La place aménagée entre le nord des Allées, où sont apparus les premiers palmiers de Cannes, et la rue Félix-Faure fut baptisée Place des Palmiers en 1879.
La Cité des Palmes
Sauvage ou sophistiquée, la nature est partout omniprésente à Cannes.
La ville dispose en effet de vastes réserves naturelles et une multitude de jardins publics ou privés où poussent à foison eucalyptus, mimosas, pins maritimes et pins parasols, palmiers, oliviers, cyprès, lauriers à fleurs, bougainvillées…
Ici, aux essences typiquement méditerranéennes se sont adjointes les espèces les plus rares en provenance de tous les continents.
Mais de tous les arbres qui ombragent la ville le palmier, sans conteste, est le plus emblématique de tous.
Selon les archives municipales, le premier palmier public cannois a été planté en octobre 1846 sur la place de la Marine.
En 1857, le Grand Cours reçoit une première plantation de 100 platanes.
Quelques mois plus tard, des palmiers, acheminés depuis Bordighera y sont plantés.
Le Grand Cours alors Allées de la Marine, rebaptisé par la suite Allées de la Liberté, que les Cannois désignent communément sous l’appellation des Allées, étaient la promenade favorite des habitants.
En 1879, la ville a même baptisé Place des Palmiers, l’espace où se trouve de nos jours la statue de Lord Brougham.
De là, les palmiers rayonnèrent à travers toute la ville, depuis les promenades des boulevards de la Croisette et du Midi jusque dans ses îles et sur ses collines environnantes.
En 1940, une avenue des Palmiers est ainsi dénommée vers le quartier Montfleury.

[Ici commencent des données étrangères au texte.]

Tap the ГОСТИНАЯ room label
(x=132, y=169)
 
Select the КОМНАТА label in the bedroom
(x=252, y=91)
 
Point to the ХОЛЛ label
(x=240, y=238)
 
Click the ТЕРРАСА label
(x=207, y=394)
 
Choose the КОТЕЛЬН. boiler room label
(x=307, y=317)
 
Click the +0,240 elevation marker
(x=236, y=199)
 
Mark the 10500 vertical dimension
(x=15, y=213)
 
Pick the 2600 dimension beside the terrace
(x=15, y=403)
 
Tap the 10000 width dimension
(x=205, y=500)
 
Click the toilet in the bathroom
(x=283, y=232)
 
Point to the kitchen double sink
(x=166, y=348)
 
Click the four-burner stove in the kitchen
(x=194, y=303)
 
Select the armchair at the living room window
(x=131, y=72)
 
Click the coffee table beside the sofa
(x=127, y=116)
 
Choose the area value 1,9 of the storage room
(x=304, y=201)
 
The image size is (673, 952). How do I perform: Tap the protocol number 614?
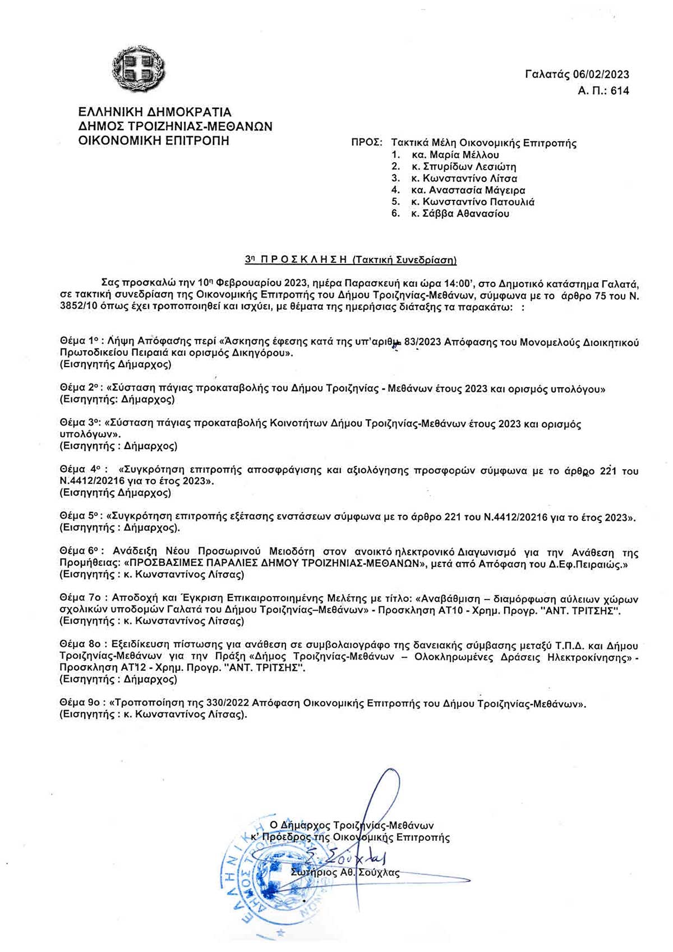click(x=620, y=91)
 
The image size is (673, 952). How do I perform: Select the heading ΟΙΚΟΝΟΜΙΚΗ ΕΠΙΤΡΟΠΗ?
click(x=154, y=140)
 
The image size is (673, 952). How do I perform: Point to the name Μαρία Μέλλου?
click(x=463, y=155)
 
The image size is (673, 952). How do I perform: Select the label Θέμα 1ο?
click(x=80, y=341)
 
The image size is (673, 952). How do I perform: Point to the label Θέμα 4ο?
click(x=80, y=470)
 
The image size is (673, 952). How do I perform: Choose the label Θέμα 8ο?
click(x=80, y=646)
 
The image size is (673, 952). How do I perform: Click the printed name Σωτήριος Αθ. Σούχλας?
click(x=345, y=873)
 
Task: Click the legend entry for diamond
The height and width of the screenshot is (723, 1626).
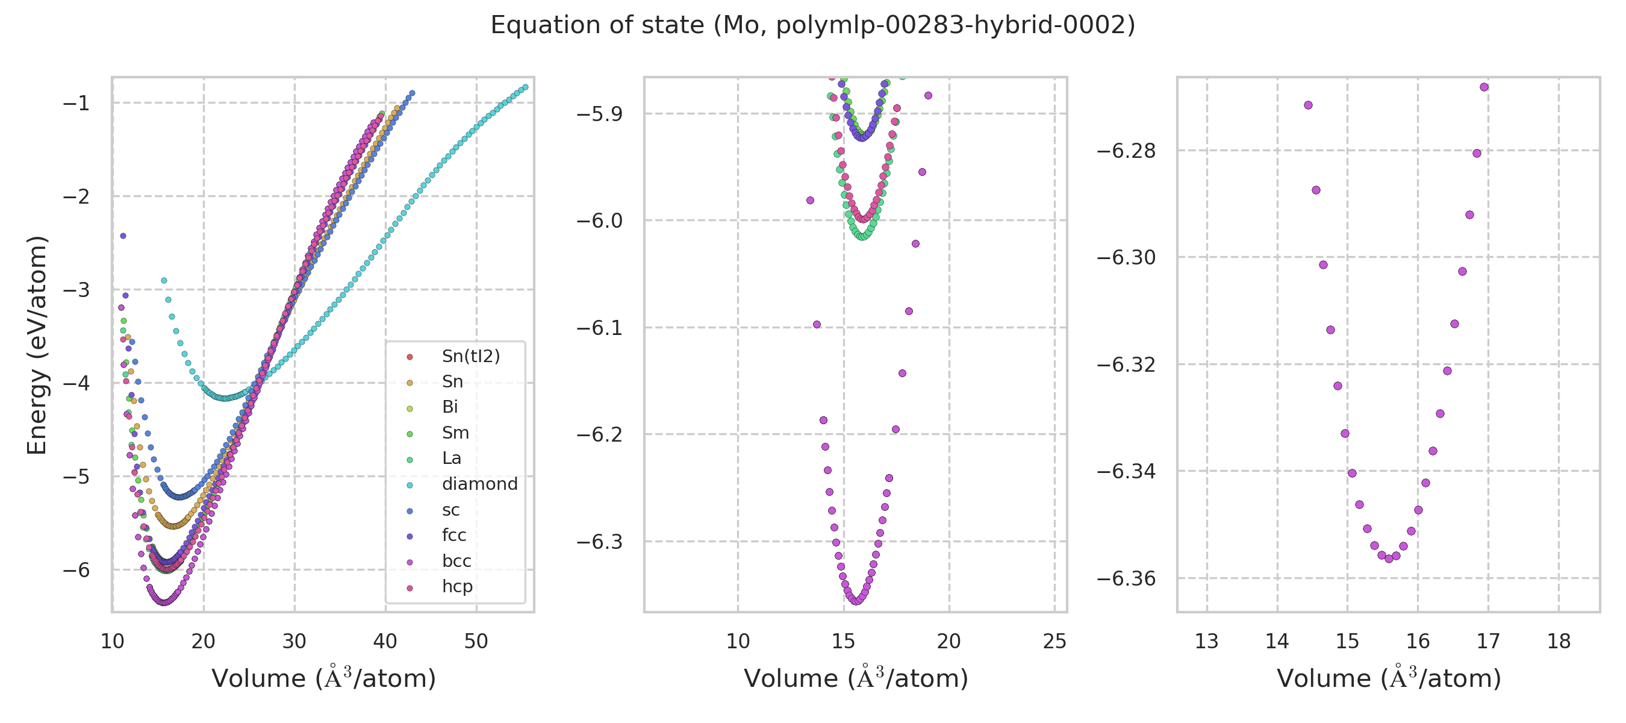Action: pos(479,484)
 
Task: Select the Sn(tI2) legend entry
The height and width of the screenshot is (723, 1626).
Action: pos(470,357)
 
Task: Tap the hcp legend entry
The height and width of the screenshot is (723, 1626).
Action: pos(456,587)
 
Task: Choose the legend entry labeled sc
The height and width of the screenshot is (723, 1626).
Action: pos(450,510)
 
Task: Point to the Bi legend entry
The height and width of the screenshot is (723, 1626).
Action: pos(449,407)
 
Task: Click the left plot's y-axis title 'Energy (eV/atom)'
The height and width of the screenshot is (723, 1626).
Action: pos(37,345)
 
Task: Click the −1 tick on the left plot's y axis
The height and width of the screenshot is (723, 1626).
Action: pos(76,103)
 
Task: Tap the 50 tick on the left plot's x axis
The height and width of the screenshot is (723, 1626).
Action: pos(476,642)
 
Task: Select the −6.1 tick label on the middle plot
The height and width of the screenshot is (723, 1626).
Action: pos(599,328)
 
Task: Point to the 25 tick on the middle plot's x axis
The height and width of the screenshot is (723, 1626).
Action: pos(1054,642)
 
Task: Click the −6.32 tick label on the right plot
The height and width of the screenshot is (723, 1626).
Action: pos(1126,365)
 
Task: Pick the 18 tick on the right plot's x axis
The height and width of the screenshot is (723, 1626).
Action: pos(1559,642)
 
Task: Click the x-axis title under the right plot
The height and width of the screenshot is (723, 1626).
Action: pos(1389,679)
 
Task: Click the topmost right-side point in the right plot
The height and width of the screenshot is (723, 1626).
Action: pos(1484,87)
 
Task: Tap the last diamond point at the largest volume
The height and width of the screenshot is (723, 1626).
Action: pos(525,87)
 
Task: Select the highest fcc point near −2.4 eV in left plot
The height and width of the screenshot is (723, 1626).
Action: pos(123,236)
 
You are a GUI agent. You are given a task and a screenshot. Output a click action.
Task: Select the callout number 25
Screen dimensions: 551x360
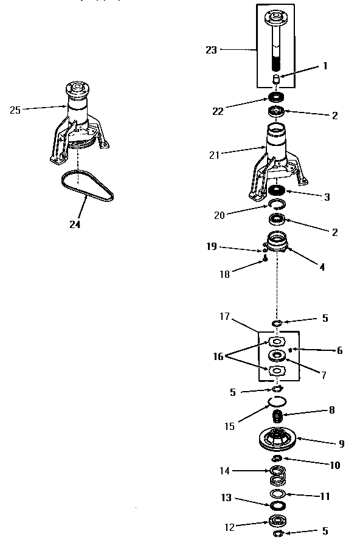pyautogui.click(x=15, y=110)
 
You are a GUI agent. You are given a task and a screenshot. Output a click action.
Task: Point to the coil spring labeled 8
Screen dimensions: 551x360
pyautogui.click(x=277, y=417)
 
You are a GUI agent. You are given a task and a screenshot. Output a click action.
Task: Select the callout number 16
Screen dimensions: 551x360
pyautogui.click(x=218, y=356)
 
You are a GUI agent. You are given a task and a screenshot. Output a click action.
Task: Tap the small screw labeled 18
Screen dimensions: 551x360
pyautogui.click(x=266, y=260)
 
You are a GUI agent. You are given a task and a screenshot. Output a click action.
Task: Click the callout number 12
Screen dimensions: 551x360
pyautogui.click(x=229, y=527)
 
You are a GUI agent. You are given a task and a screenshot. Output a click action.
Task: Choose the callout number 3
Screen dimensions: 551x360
pyautogui.click(x=327, y=197)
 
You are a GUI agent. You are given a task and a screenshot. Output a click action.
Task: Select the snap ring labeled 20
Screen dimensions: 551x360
pyautogui.click(x=277, y=203)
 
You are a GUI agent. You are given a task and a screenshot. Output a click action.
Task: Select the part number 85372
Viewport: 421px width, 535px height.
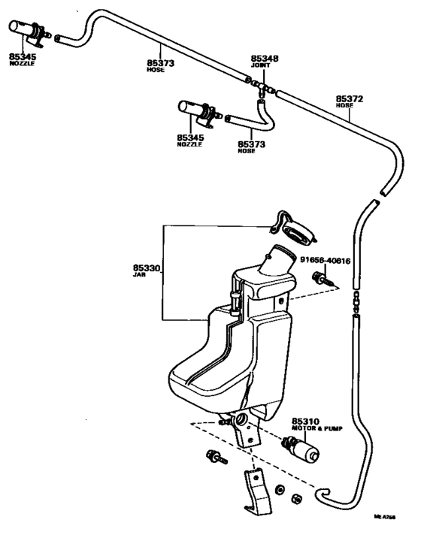click(350, 98)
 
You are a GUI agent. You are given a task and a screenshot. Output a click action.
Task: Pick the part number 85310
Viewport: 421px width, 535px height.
click(306, 422)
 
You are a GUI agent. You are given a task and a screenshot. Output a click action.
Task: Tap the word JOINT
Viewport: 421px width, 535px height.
click(262, 66)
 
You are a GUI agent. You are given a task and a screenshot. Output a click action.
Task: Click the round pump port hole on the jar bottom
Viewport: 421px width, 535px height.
click(241, 419)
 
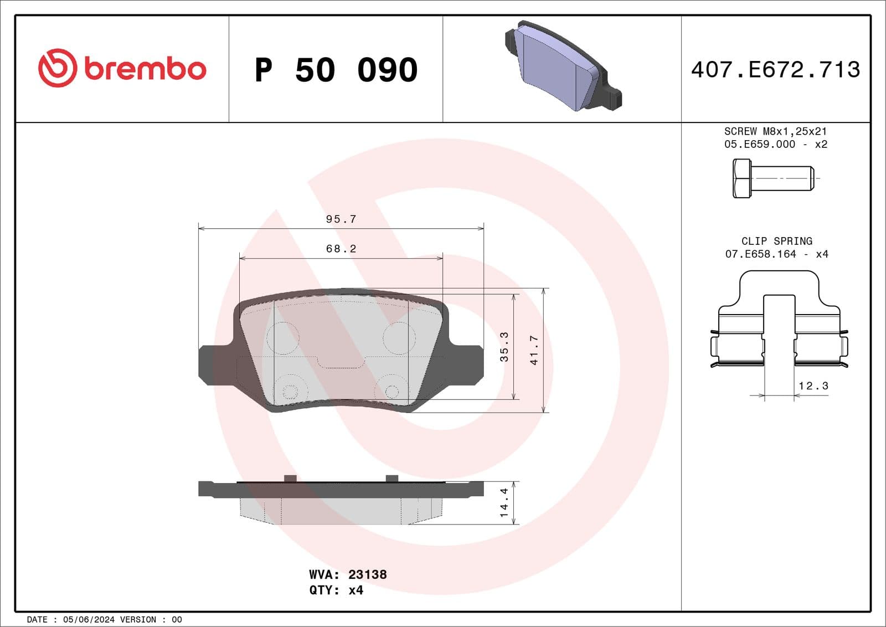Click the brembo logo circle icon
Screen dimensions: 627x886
point(57,68)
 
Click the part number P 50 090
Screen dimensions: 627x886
point(336,70)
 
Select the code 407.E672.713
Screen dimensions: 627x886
point(775,70)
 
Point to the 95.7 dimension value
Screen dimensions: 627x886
point(341,219)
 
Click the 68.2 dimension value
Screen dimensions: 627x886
point(341,249)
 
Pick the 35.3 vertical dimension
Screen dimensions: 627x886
point(504,347)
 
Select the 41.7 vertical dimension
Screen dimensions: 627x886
point(534,350)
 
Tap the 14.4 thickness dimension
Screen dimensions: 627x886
point(504,503)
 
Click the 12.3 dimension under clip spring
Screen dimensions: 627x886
point(813,386)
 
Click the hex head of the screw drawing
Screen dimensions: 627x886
point(741,178)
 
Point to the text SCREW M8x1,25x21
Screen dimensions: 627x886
point(775,131)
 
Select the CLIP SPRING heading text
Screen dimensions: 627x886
point(776,241)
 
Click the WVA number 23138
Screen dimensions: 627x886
point(367,574)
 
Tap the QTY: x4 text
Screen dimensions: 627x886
point(336,590)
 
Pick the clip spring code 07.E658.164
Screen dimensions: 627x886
point(760,254)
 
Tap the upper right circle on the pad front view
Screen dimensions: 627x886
point(399,338)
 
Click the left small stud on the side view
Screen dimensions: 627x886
point(290,478)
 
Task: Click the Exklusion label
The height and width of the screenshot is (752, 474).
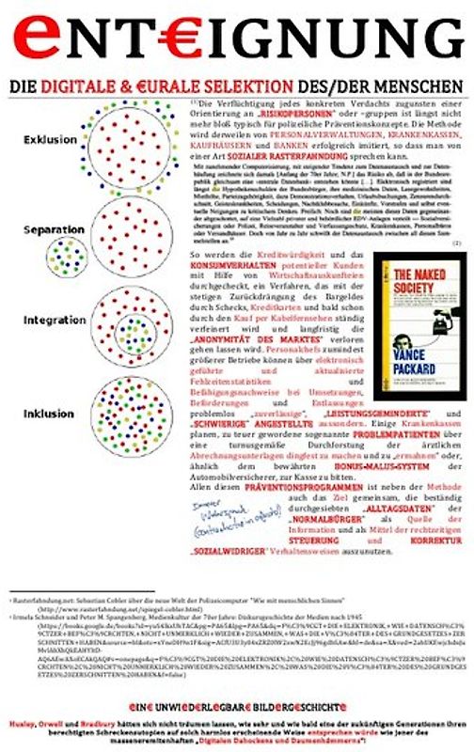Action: pyautogui.click(x=48, y=140)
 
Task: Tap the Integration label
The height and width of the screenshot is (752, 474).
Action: pyautogui.click(x=47, y=321)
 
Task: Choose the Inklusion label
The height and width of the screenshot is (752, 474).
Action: pyautogui.click(x=48, y=413)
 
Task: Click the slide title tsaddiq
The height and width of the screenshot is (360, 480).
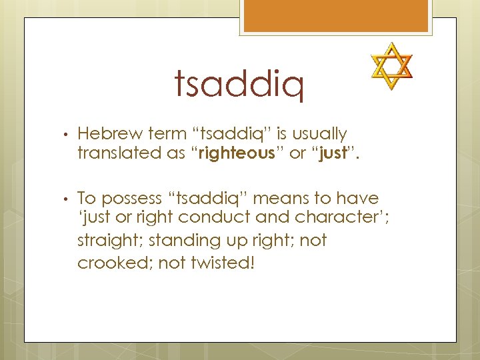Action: point(239,85)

«La Croisette», huile sur toile d’Ernest Buttura (1841-1920), peinte en 1876. Peinture conservée au musée de la Castre.

Les vénérables palmiers des jardins du Casino municipal en 1912.

Les palmiers de la Croisette en 1919.

L'antique blason de la ville de Cannes.
Apparu sur nos rivages seulement au milieu du XIXe siècle, le palmier figurait pourtant sur le blason de la ville, depuis son origine.
Ce blason « d’azur à une palme d'argent en barre » est également à l’origine de la Palme d’or, qui constitue désormais la récompense suprême du Festival de Cannes.
Un symbole prémonitoire ?
Car ces palmes ne font pas référence aux palmiers de la Croisette mais à la légende du palmier de Saint-Honorat sur lequel aurait grimpé le saint pour permettre à la mer de nettoyer les îles de Lérins des serpents qui l’envahissaient au début du Ve siècle.
A croire que Cannes attendait ses palmiers depuis tout ce temps-là !

Une sainte relique ? Non, la Palme d'or du festival de Cannes 1979.